Photo 54 : Baobabs et arbre bouteille sur croûte calcaire (karst du Pays Mikea, Sud-ouest de Madagascar). La croûte qui surmonte les assises calcaires provoque une sécheresse édaphique qui oblige la végétation à s’adapter (xérophilie), (photo : J.-N. Salomon).

Photo 55 : Karst aride du Kelifely (Madagascar). Même si les precipitations ne sont pas négligeables, l’eau disponible pour la karstification est rare en raison de l’énorme évapotranspiration, (photo : J.-N. Salomon).

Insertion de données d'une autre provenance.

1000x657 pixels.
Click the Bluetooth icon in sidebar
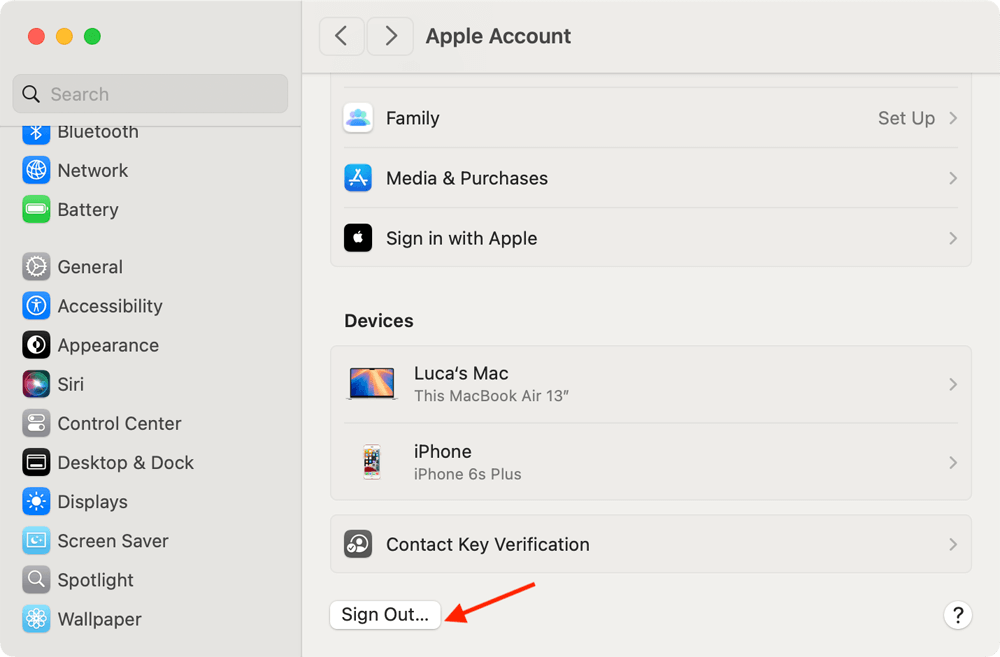click(36, 132)
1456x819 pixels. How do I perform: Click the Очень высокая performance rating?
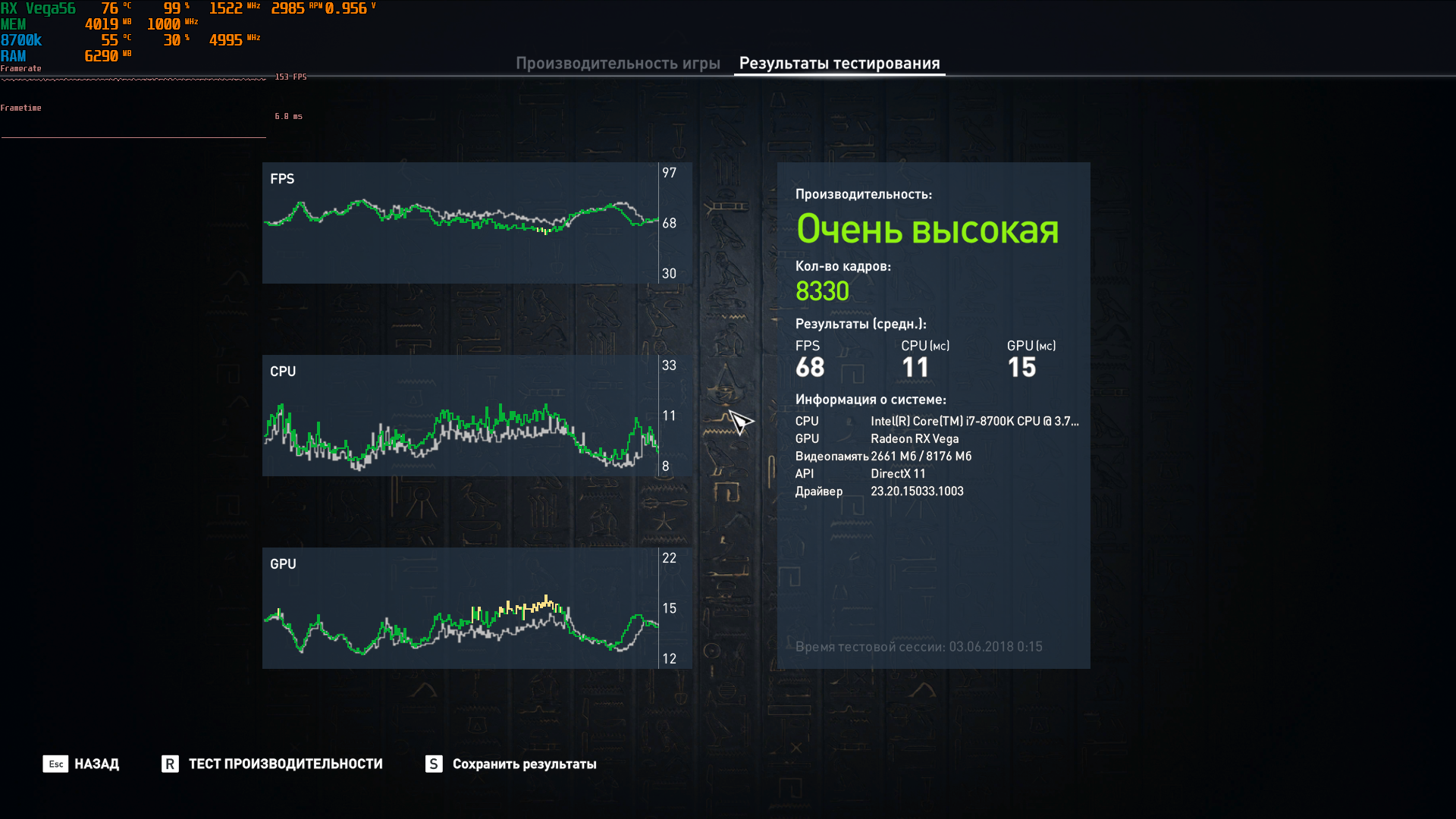(927, 229)
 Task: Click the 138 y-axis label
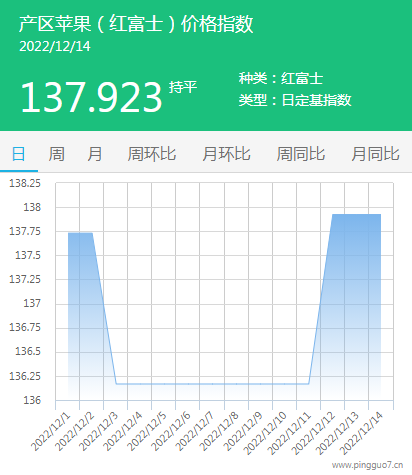tap(32, 207)
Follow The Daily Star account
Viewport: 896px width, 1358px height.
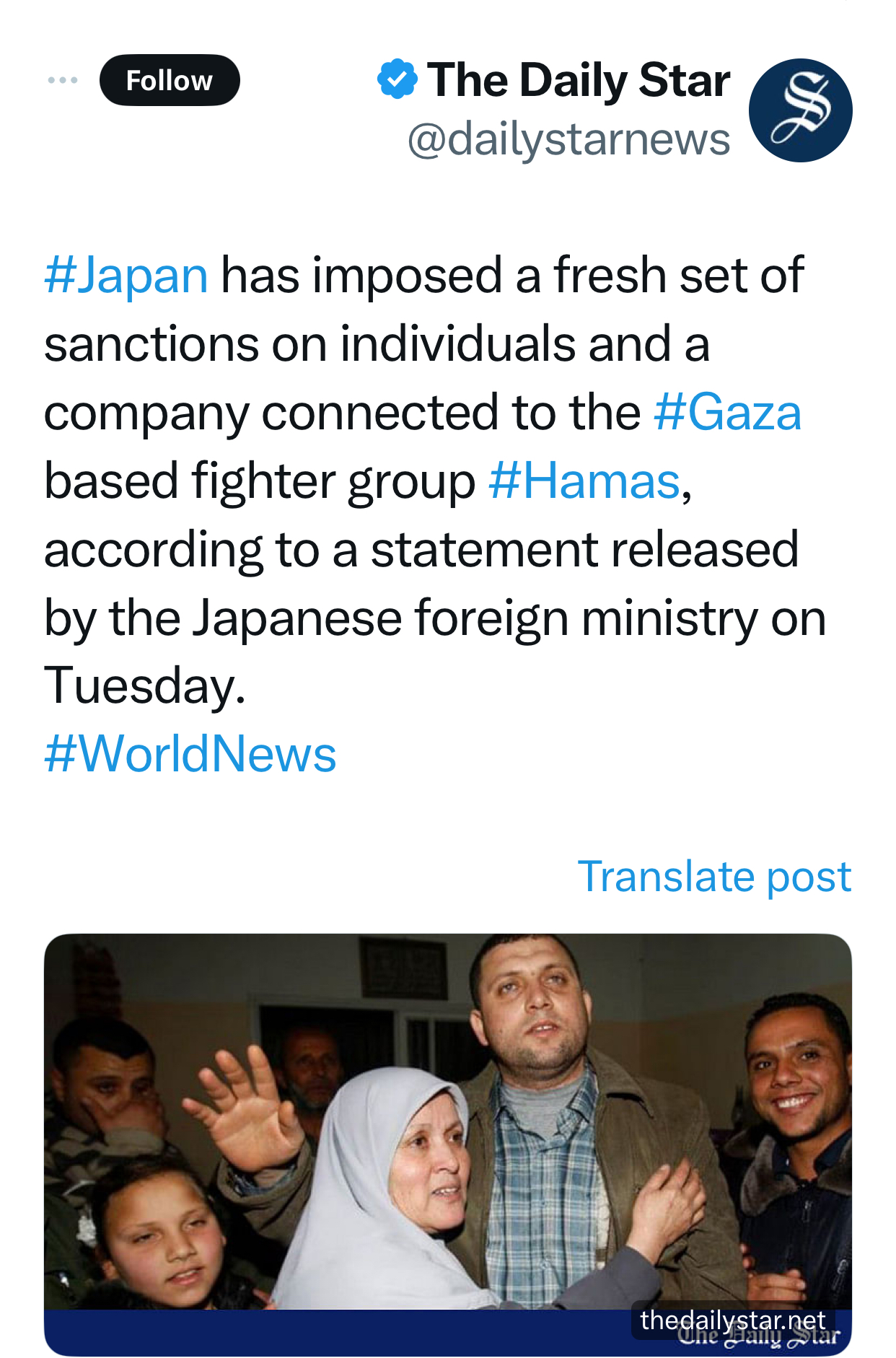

Figure 118 : Coupe dans une daya de la petite Hamada (Sahara algérien) (d’après Conrad et al., 1967).
56La plupart du temps, l'assèchement généralisé qui a suivi la formation de ces dépressions karstiques a stoppé leur évolution. Les versants se sont dégradés et leurs fonds se sont comblés peu à peu de lits de blocailles et de limons. Cependant leur forme d'ensemble en cuvette à fond plat et bords relevés, ou en vastes entonnoirs évasés, subsiste. Dans bien des cas il est avéré que les dépressions karstiques se sont formées au Tertiaire, mais l'évolution quaternaire avec une incision profonde des réseaux hydrographiques entraîne plutôt une destruction de ces formes.
57Un cas particulier est représenté par les "qararat" de la bordure occidentale du bassin de Syrte (Libye centrale). Il s'agit de dépressions endoréiques à flancs raides, subverticaux, en forme de chaudron, et dont les grands axes vont de 5 à 12 km. Situées entre 540 et 580 m d'altitude, ces dépressions peuvent avoir de 35 à 95 m de profondeur. Selon BOSAK et al. (1993), elles se sont formées sous climat aride par alternance de deux processus : un stade de préparation, puis un enlèvement des matériaux. Leur modèle d'évolution repose sur des fluctuations du niveau de la nappe aquifère baissant lentement et progressivement à mesure que le climat régional devenait plus sec, et sur une vaste pédimentation ultérieure (mio-pliocène). La dissolution d'évaporites et d'horizons carbonatés a été provoquée par un lent écoulement d'eau souterraine vers le N ou le NE, le long des lignes de fracture. Cette forme de cryptokarst se retrouve dans le sud du bassin de Taoudeni aux environs de Bandiagara. En effet, les calcaires caverneux primaires qui sont coiffés par des grès argileux du Continental Terminal subissent des phénomènes d'affaissement tel le célèbre "cratère d'Irma", large de 75 m et profond de 55 m qui s'est brusquement effondré en 1950 (ARCHAMBAULT, 1960).
58Nous avons vu qu'au Mexique les "aguadas" peuvent couvrir de vastes étendues puisque les plus grandes atteignent jusqu'à 1 km de grand axe (pour une profondeur de 1 à 3 m seulement). En saison sèche la plupart se tarissent, mais en saison des pluies elles s'inondent à nouveau. La karstification est liée à la conjonction des variations du niveau de la nappe phréatique (parfois en contact avec l'eau de mer), du chimisme des eaux, et de l'altération de la dalle calcaire. L'originalité de cette forme est qu'elle nécessite au préalable la formation d'épaisses couches de "caliche" (favorisée par la forte évaporation de saison sèche) auxquelles s'associent tout un cortège d'autres formes karstiques comme les lapiés et des kamenitzas en surface, ou des systèmes de galeries et cavités en sub-surface (Fig.119). Ainsi les aguadas seraient-elles l’une des formes spécifiques des pays semi-arides tandis que pour JENNINGS, à moyenne échelle, la seule forme distinctive des pays arides serait les "douves" ("moats”) inscrites dans les soubassements calcaires au pied de massifs granitiques (Fig. 120).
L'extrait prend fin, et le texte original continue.